叱られてうつむいて見たマンホールのさくら柄ありえないほど満開 明日郎

 少し前、なにか大事な国家試験を控えた友達とふざけた話をしていた。その内容は、
「国家試験落ちたら、うなだれて歩く。それでマンホールが目に入る。そこの絵柄に俺は励まされて、マンホールを作る企業に面接に行って、このエピソードを語る」
 というものだった。
 とても際立った動機で、こんなやつ面接に来たら、僕なら採用するつもりで話を聞くと思った。
 この歌も本当はそんな希望を歌いたかった。でもちょっとまだ詰め切れてなくて、noteへの間に合わせとして、悔しさの混じる歌に落ち着かせた。いい言葉が見つかったら改作します。

3

春風がめでたく来まして駅前のパチンコ屋の旗全部たおした 明日郎

 僕は春分の日生まれである。

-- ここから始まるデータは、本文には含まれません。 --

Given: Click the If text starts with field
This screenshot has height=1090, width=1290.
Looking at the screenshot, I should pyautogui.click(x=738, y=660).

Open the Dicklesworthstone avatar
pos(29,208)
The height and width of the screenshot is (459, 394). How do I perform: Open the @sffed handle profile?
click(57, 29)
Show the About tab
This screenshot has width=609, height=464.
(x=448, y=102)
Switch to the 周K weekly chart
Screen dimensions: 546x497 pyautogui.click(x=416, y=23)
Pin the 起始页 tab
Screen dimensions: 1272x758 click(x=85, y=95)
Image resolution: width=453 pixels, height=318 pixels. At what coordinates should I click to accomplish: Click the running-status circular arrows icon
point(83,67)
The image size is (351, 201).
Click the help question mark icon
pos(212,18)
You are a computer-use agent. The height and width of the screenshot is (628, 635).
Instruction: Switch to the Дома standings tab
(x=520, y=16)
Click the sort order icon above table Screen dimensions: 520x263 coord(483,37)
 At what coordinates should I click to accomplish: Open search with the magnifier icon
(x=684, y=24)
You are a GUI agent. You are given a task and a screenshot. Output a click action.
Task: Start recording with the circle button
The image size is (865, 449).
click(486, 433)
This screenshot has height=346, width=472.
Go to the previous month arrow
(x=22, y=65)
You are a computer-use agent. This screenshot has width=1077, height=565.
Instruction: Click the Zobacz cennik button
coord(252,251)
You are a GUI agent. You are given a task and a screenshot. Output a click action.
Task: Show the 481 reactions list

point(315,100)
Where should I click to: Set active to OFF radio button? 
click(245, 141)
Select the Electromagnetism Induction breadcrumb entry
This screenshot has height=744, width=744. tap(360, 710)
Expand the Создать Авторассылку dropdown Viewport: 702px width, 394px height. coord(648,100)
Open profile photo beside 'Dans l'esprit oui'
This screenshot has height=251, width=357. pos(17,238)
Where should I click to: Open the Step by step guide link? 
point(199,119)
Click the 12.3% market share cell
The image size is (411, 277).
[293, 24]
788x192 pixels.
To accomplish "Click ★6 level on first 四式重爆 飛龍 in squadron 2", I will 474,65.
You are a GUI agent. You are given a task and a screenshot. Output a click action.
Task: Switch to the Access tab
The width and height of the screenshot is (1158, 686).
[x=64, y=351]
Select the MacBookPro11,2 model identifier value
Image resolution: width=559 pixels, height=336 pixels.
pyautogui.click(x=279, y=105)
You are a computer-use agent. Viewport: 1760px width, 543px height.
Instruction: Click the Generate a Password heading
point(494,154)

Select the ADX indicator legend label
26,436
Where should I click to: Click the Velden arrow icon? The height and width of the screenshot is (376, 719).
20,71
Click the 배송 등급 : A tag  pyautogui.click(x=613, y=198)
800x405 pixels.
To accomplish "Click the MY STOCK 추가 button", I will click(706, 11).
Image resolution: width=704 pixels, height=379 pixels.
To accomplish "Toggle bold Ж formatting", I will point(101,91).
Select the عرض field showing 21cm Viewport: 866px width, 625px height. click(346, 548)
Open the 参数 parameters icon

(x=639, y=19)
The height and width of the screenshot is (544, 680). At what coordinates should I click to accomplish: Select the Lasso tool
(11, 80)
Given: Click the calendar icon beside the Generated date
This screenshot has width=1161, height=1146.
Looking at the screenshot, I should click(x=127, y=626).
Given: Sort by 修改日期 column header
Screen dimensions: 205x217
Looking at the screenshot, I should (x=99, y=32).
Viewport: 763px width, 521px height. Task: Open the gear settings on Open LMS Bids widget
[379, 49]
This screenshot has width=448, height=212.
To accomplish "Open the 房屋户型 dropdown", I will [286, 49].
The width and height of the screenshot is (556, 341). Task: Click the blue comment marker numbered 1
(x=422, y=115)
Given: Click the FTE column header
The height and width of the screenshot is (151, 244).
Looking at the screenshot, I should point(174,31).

その事実が好きだし、純粋に春も好きである。春一番が来ると、(風が強いのは嫌なんだけど)嬉しくなる(嫌なんだけど)。それでパチンコ屋を囲うようにして置かれた旗は、全部倒れる。実に愉快である。頑張って宣伝しようとしているのに、全部倒される。実に愉快である。めでたい。勢いだけで作った歌です。

4

カフェに居た妊婦さんの履く靴を見てエアマックスのやさしさを知る 明日郎

 僕は「それ」を見るまで、エアマックスってかっこいい靴だよなと思っていた。

 ↑書き出しのつもりで書いたんだけど、これがどんな言葉より端的に状況を表している気がするので、これ以上はつづりません。

5

献血のプラカード持ちの足元のボトルの結露が写してる《夏》 明日郎

 これは、視点の移動を歌いたくて作った。
 「宇宙の中の地球の中の日本の中の東京の中の○○街の中の僕」ということを、散歩している時とかによく考える。外界は果てしなく広く、僕がどうしてここにいるのか、意味がわからなくなる。僕はこの感覚を、「ワンダー」と呼んでいる。あらゆる要素を含んだ僕、あらゆる奇跡の上に立つ僕、その不思議が、「ワンダー」だ。一度広い世界を見せておいて、主役に向けてぐっとフォーカスすると、「ワンダー」が生まれる。
 この歌はちょっとねじれた構造をしているけど、視点の移動が激しくて、要は「ワンダー」である。そう、「ワンダー」なのだ。書いてきてどうでも良くなってきたので、もう全部「ワンダー」ということでいい。

5

 もう駅に着くのでこれで終わる。移動時間内に書き上げてアップロードしてしまわないと、記事は永遠に下書きに埋もれ続けてしまうのだ。
 なんか今回は面白いことが書けた気がする。校正校閲の仕事で、いろんな人の文章を読んでいるからかもしれない。余談になるが、この仕事を始めて、物書きに対してのハードルがずいぶん下がった。それは、文章を読んでいて、「あ、こんなもんでいいんだな」とか、「(僕は物語を作ることはできないので、すごいなとは思いつつ)この作家より文章うまいんじゃないか?」とか、思うからだ。

 というわけです。また次回をお楽しみに。